The Las Vegas Grand Prix will have a support event for the first time this year with the addition of two Ferrari Challenge races.
Last year’s inaugural race on the Las Vegas Strip Circuit featured only Formula 1 cars on track, with the organizers trying to prioritize the effective opening and closing of roads and dealing with the logistics for the first time. In order to provide more action for fans, the Ferrari Challenge has been added to the schedule with races on Friday and Saturday nights, on top of the previously announced fan festival on Las Vegas Boulevard.
“We’re adding Ferrari Challenge,” Emily Prazer, chief commercial officer for F1 and Las Vegas Grand Prix, Inc., said. “So that will be coming, and we’re super excited about it. We announced the fan festival, which has gone down really well. We wanted to make sure we’re embracing the local community a bit more and educating the audience, particularly the Nevadans on what we’re doing around Formula 1.
“I know this is Vegas-related, but just generally speaking, [we want to] continue to educate the American audience on Formula 1. So having a free-to-enter event was something we thought would be quite good for us to hit those objectives.
“Equally, that’s where the support paddock will be, so just keeping it open, making sure people can come and understand what the purpose of a support race is, why we’re doing it, and then we’re also going to have an F1 Academy show run in the fan festival as well, just again so people start understanding just the broader F1 ecosystem and what support races do and bring to each grand prix.
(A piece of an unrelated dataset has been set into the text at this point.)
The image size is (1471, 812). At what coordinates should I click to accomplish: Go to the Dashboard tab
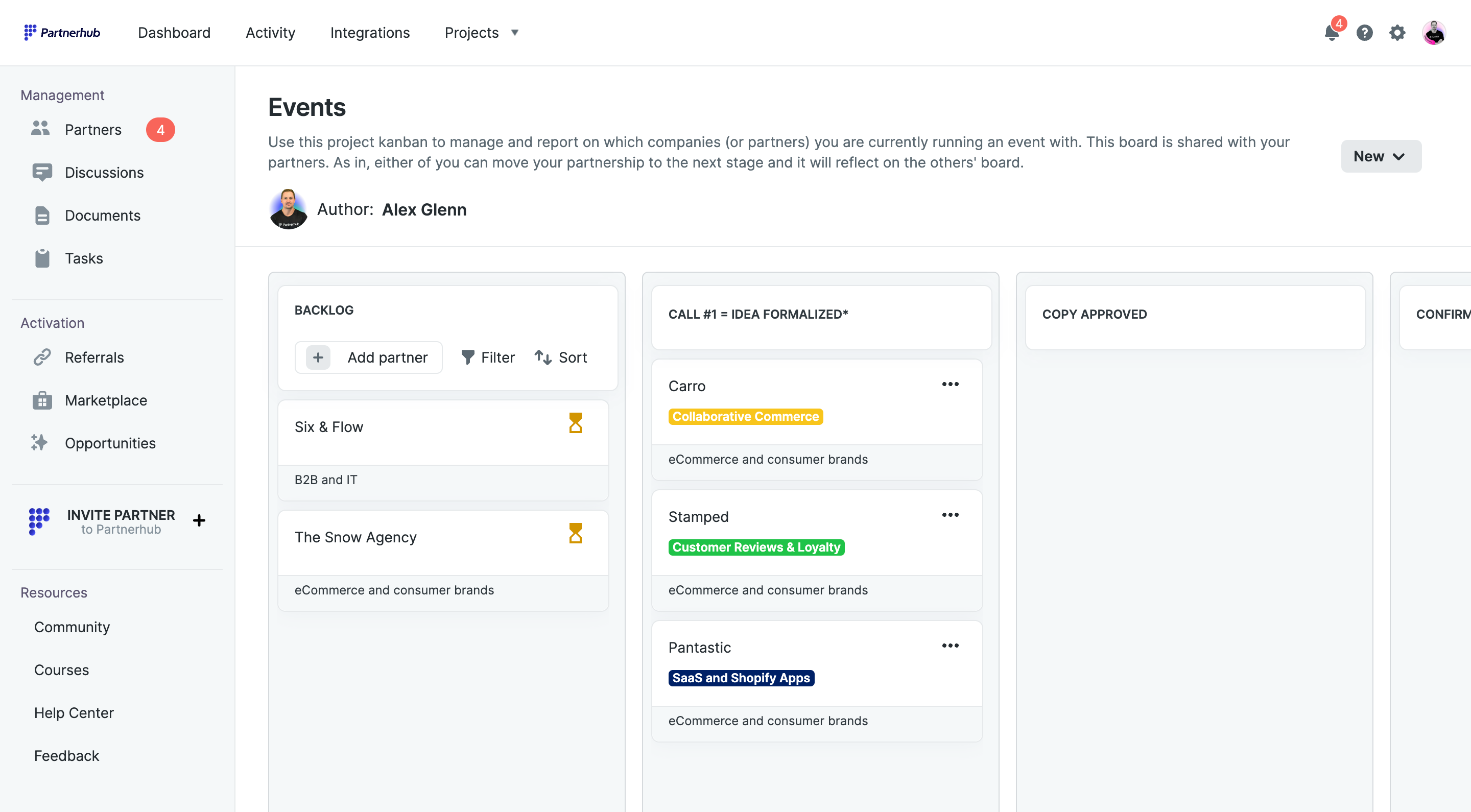point(174,33)
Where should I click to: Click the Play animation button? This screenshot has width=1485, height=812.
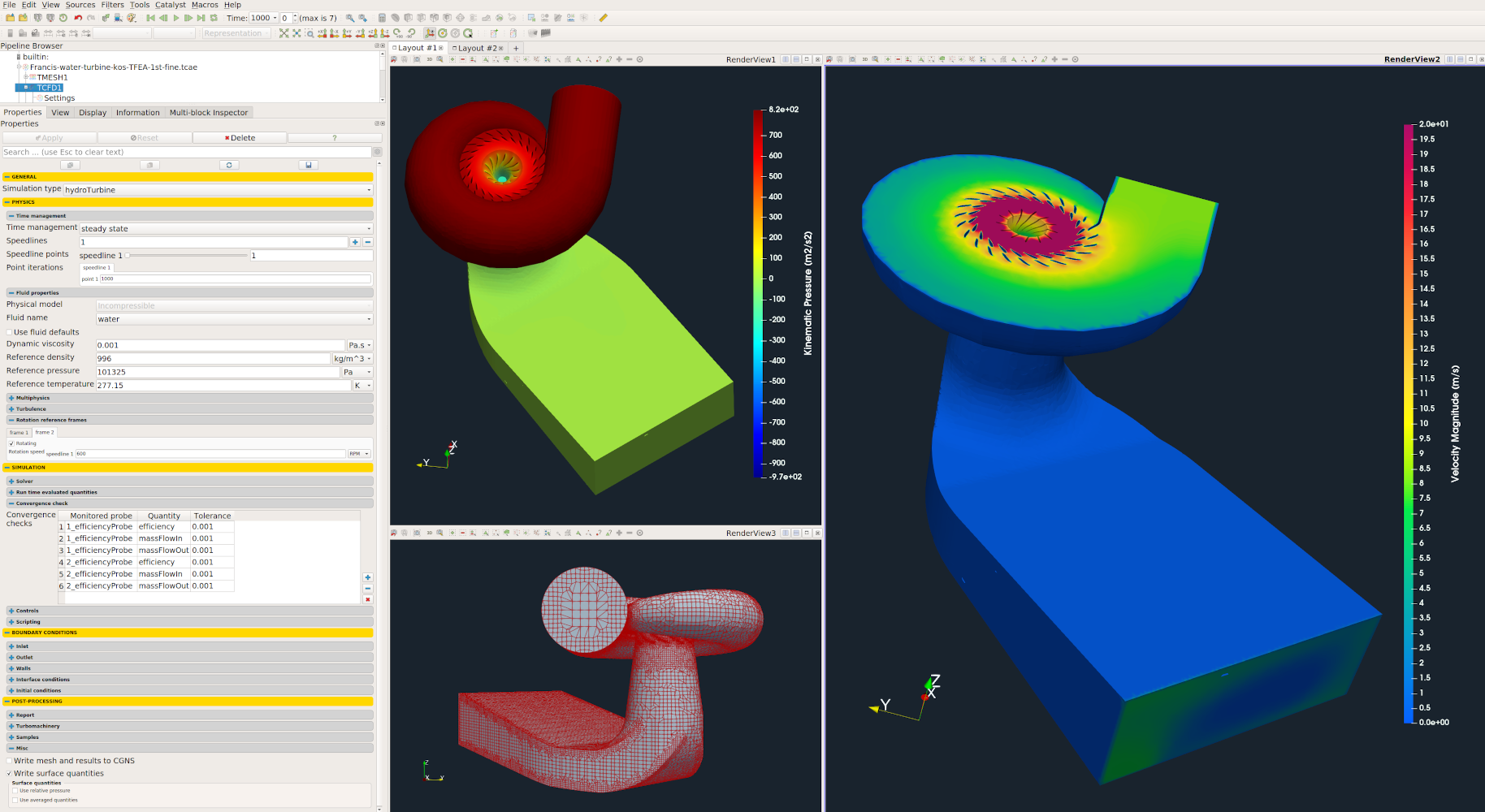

That’s the purpose of it.
“We took on the feedback last year of not having a support race. Obviously logistics last year were our number one concern, which again I think everyone understood, and so now we feel much more comfortable being able to extend the operating hours and the track activity. It was just a year one confidence thing, honestly, and now we’re feeling pretty good about it.”
The fan festival will take place on Nov. 22 and 23, and the 30,000 free tickets per day have all been taken up already alongside other events planned by the Las Vegas Convention and Visitors Authority (LVCVA).
“Tickets are taken, it’s a capacity of 30,000 per day,” Prazer explained. “Vegas is notorious that during major events, people flood there anyway. If you speak to anyone from Vegas — and the casinos as well — during a Super Bowl, it’s great that the Super Bowl was there, but they’re that busy during the Super Bowl anyway. So we wanted to take the spirit of that and have the city be as busy as possible if people aren’t necessarily coming to the grand prix.
“Which is why the LVCVA have also put on a festival downtown, so they’re doing more of a music-based [festival] downtown. We thought we have the land opposite the Wynn [hotel] anyway as part of our relationship with the Wynn, we’re putting the hot lap cars there, and the support race, so let’s turn it almost into an NFL experience-type opportunity, and make it free to enter.
“Obviously ticketing is for a security purpose, but hopefully it will just attract the locals and others to come and hang out.”